* DATA FOR ANALYSIS *
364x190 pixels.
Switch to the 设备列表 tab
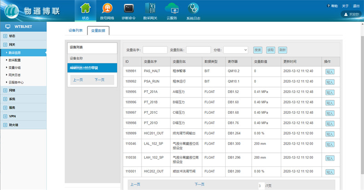(76, 30)
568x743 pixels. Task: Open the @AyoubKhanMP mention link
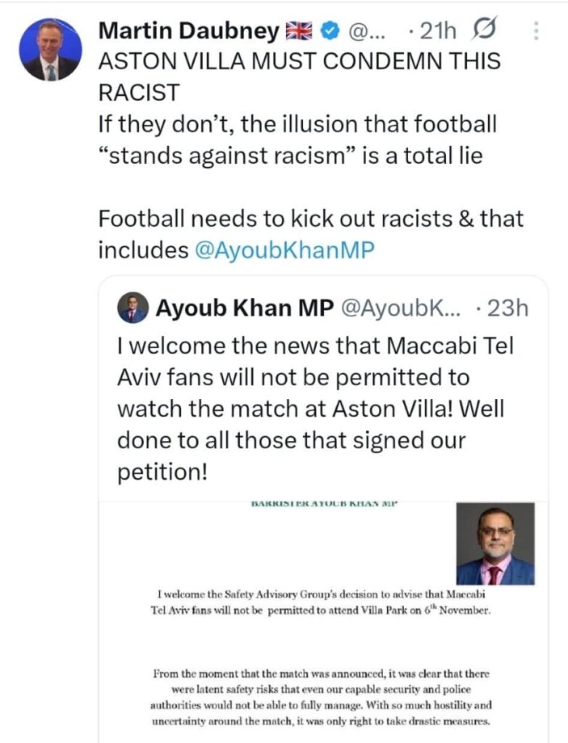(285, 250)
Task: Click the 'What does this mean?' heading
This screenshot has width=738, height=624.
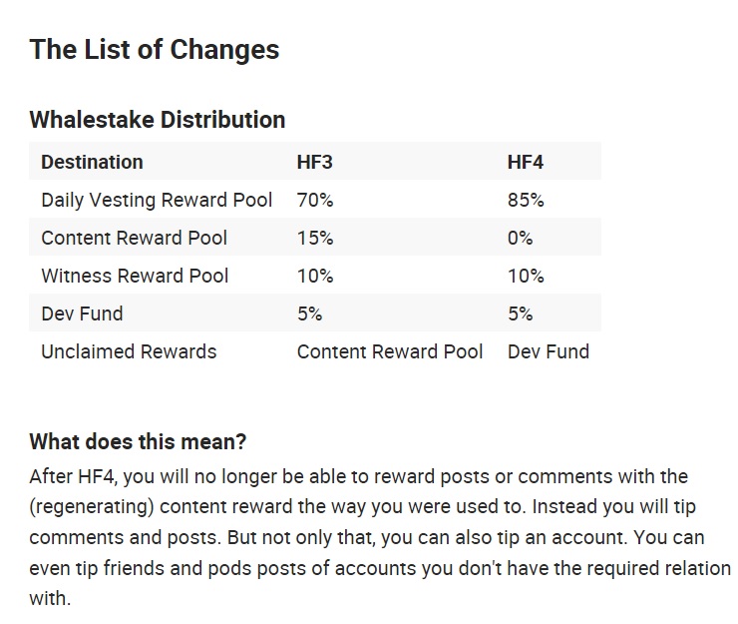Action: coord(138,442)
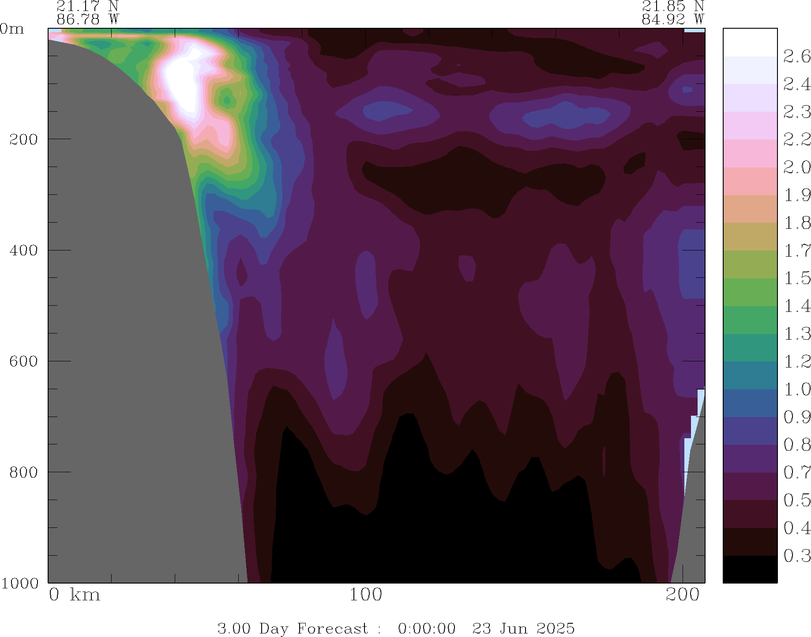
Task: Click the large gray seafloor slope on left
Action: (132, 309)
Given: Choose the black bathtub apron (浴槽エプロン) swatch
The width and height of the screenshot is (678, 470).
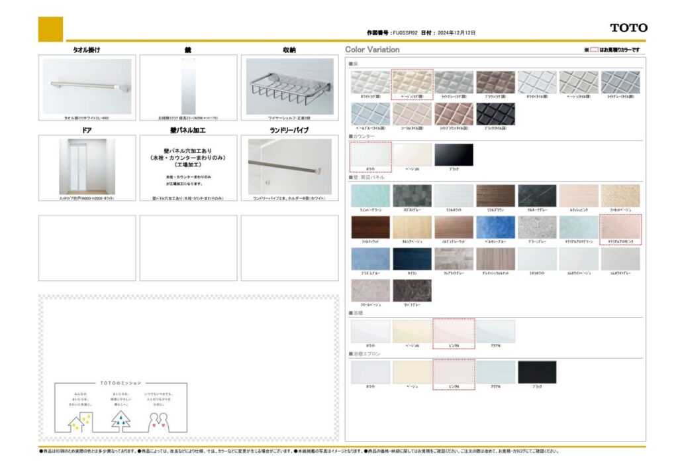Looking at the screenshot, I should [537, 372].
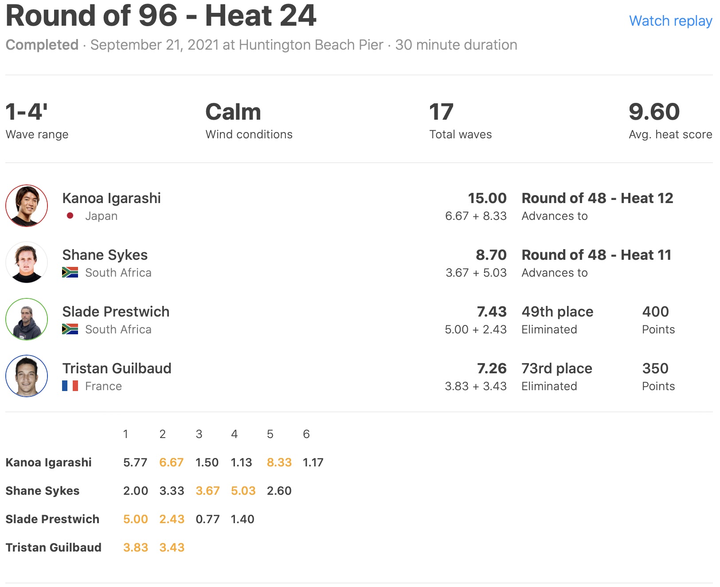
Task: Click Slade Prestwich's avatar picture
Action: [x=27, y=319]
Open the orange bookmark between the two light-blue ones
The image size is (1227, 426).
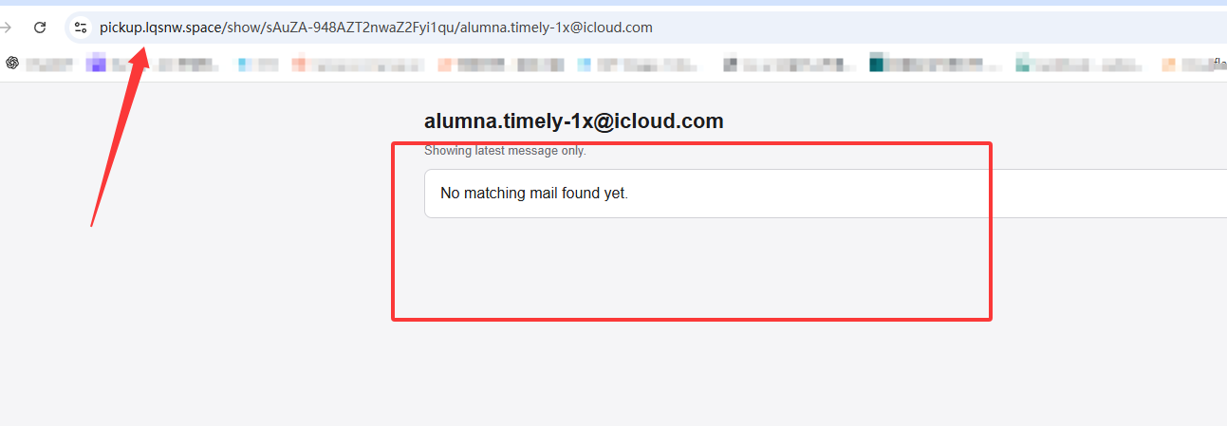coord(445,64)
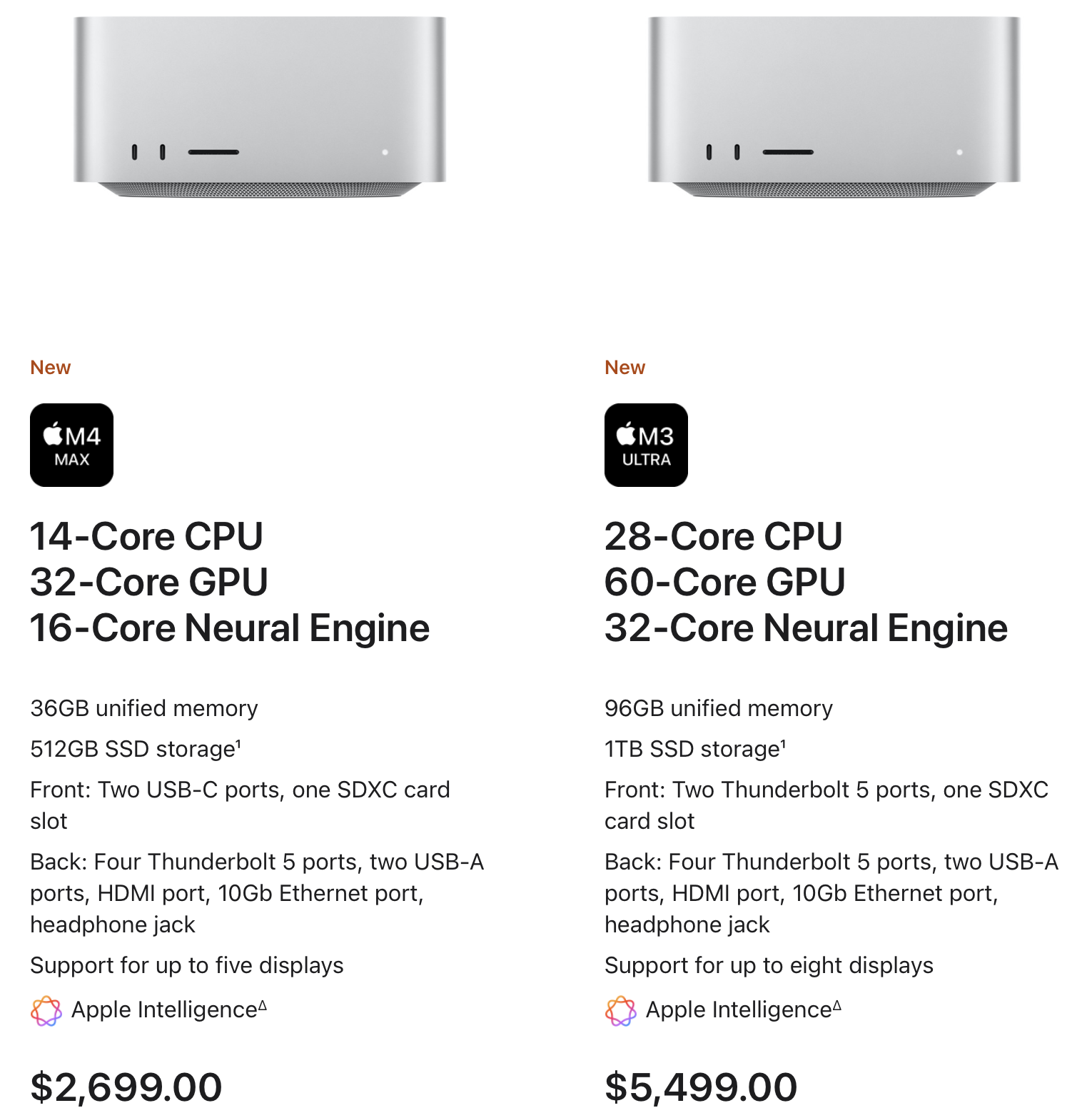Click Apple Intelligence icon under the $5,499 model
Viewport: 1092px width, 1108px height.
point(620,1010)
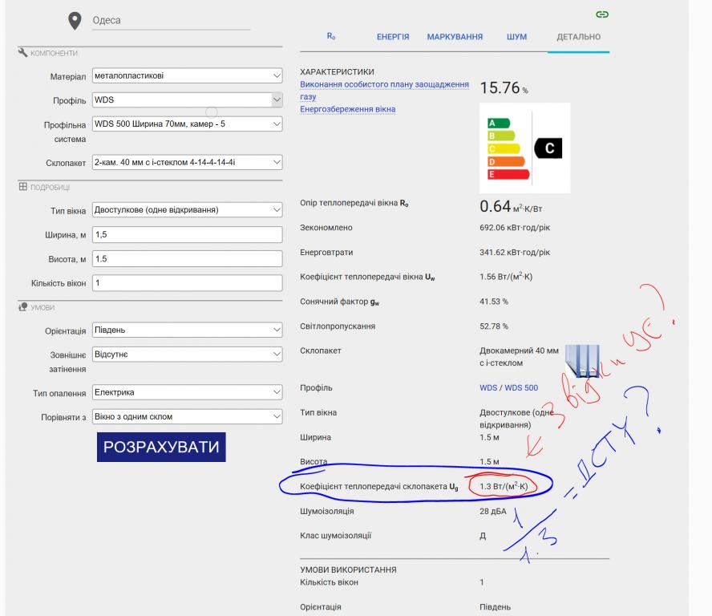Screen dimensions: 712x616
Task: Select the Орієнтація dropdown
Action: pos(188,330)
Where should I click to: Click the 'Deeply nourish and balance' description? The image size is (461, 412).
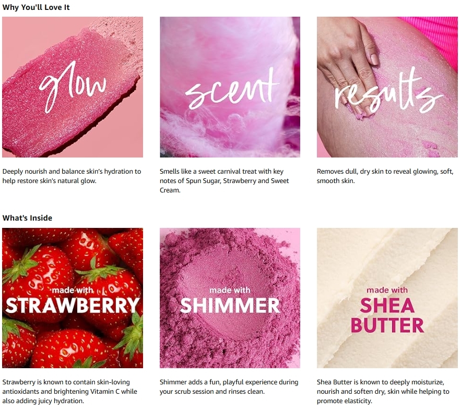[72, 176]
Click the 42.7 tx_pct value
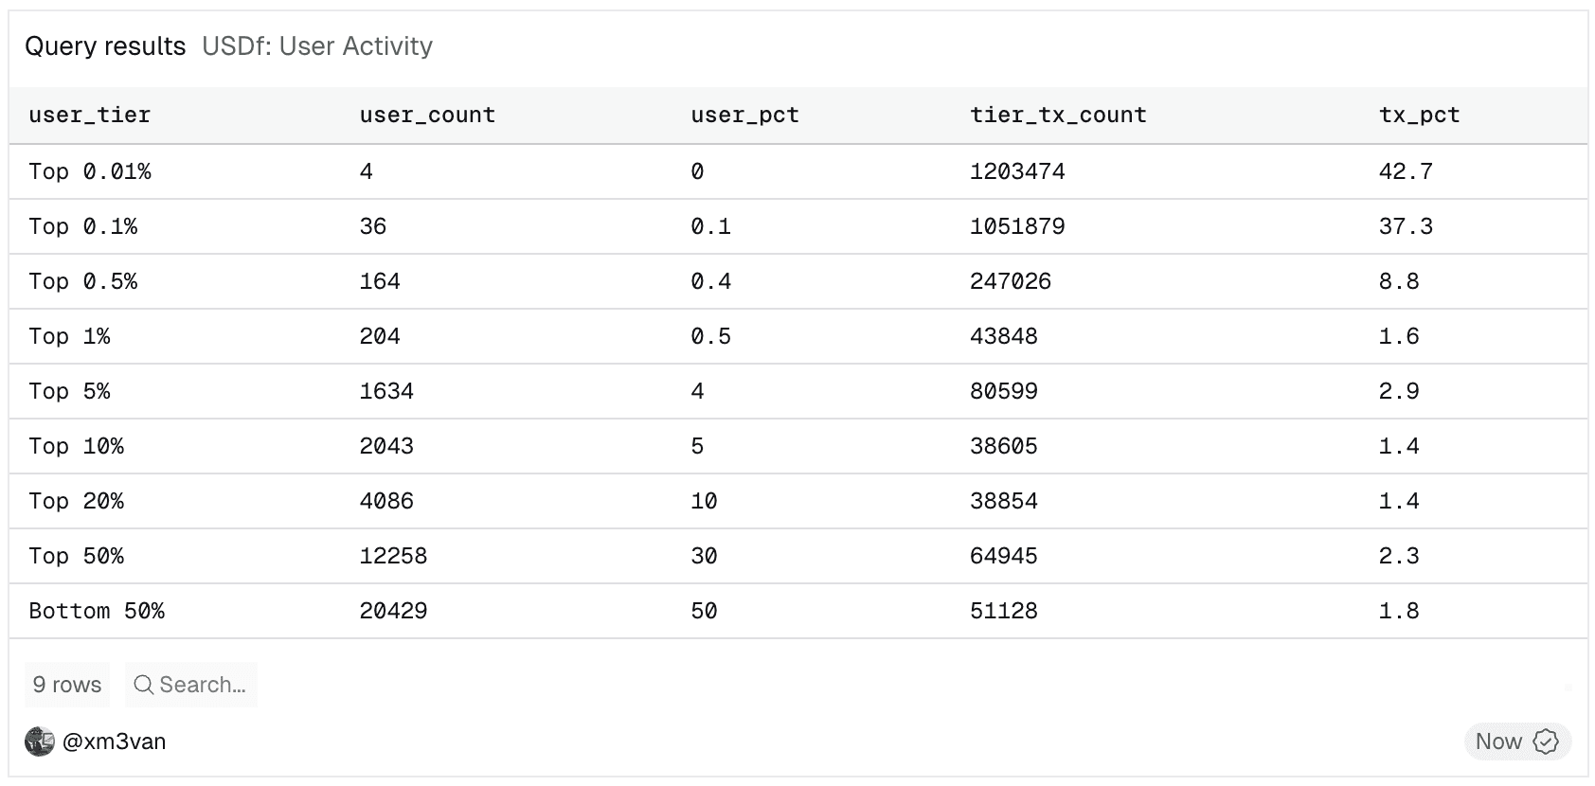Screen dimensions: 1595x786 (1406, 171)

* YOUR ASSIGNMENT *
With the pictures left out, output exactly the lines that begin at the line containing "Where should I" and end at the last line of the material.

* EXERCISE OUTPUT *
Where should I click to: Click the 'Deeply nourish and balance' description? The image size is (461, 412).
[72, 176]
Click the 42.7 tx_pct value
Screen dimensions: 1595x786 (1406, 171)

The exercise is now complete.